El control de los cambios que se verifican en la Antártida está realizándose con dos tipos de instrumentos de monitoreo. El ASAR, del satélite Envisat con un sistema conocido como Modo de Monitoreo Global (GMM) que emite imágenes de resolución de 1x400 kms permitiendo realizar un rápido mosaico de toda la Antártida y el CryoSat que permite detectar el grosor de los hielos polares en capas y el área de hielos flotantes.
Este monitoreo ha permitido a los científicos dar otra voz de alarma. ¿Caerá también en saco roto?
La plataforma de Ross, una placa de hielo del tamaño de Francia, corre peligro de desprenderse y ocasionar por sorpresa un alza de no menos de cinco metros en el nivel del mar.
No hace mucho más de un año que un iceberg gigante desprendido cinco años antes de la plataforma de Ross, creo preocupación por su deriva hasta que colisionó con la lengua Drygalski, en el mismo mar de Ross, cambiando el mapa del continente antártico al arrancarle con el golpe, una porción de cinco kilómetros de largo.
Se trataba tan sólo de un trozo de hielo de esa plataforma que ahora podría desprenderse íntegra provocando un dramático aumento del nivel de las aguas de entre 5 y 17 metros .
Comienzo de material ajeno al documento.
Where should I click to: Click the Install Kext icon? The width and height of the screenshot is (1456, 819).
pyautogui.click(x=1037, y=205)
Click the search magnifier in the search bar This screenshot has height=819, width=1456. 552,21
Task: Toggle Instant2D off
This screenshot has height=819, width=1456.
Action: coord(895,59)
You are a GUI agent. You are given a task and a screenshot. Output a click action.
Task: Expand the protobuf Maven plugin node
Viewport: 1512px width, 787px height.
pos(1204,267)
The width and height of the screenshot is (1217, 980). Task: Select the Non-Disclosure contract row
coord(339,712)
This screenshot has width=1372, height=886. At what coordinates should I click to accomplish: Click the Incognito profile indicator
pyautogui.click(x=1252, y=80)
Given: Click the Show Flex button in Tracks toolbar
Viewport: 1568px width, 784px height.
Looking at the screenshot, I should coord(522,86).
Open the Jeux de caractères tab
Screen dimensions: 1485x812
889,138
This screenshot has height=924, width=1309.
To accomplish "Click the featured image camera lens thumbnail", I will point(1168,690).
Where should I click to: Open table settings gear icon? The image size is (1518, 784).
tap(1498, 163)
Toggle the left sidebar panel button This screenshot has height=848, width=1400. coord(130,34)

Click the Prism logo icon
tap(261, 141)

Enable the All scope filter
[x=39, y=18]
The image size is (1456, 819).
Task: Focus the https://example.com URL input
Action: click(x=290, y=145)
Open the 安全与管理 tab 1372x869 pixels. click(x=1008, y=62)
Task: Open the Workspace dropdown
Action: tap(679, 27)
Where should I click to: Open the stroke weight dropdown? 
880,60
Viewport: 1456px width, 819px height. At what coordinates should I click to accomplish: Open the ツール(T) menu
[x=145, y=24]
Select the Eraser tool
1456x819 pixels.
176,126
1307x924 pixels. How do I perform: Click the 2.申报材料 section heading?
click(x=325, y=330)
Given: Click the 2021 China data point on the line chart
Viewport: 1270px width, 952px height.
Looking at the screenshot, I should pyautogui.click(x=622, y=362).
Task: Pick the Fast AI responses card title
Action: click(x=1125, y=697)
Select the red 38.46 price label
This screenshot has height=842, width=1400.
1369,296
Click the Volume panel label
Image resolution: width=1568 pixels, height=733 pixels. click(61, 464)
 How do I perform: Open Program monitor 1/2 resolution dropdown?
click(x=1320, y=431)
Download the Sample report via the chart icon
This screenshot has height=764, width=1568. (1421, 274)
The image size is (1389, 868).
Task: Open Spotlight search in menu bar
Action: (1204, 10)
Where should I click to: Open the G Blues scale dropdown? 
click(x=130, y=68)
El futuro de toda la Antártida occidental, nada menos que una superficie que contiene 30 millones de kilómetros cúbicos de agua dulce, corre serio peligro y no se trata de conjugar las posibilidades de un desastre a largo plazo, la Antártida se derrite ahora, bajo nuestra mirada y ante la insensible responsabilidad de muchos.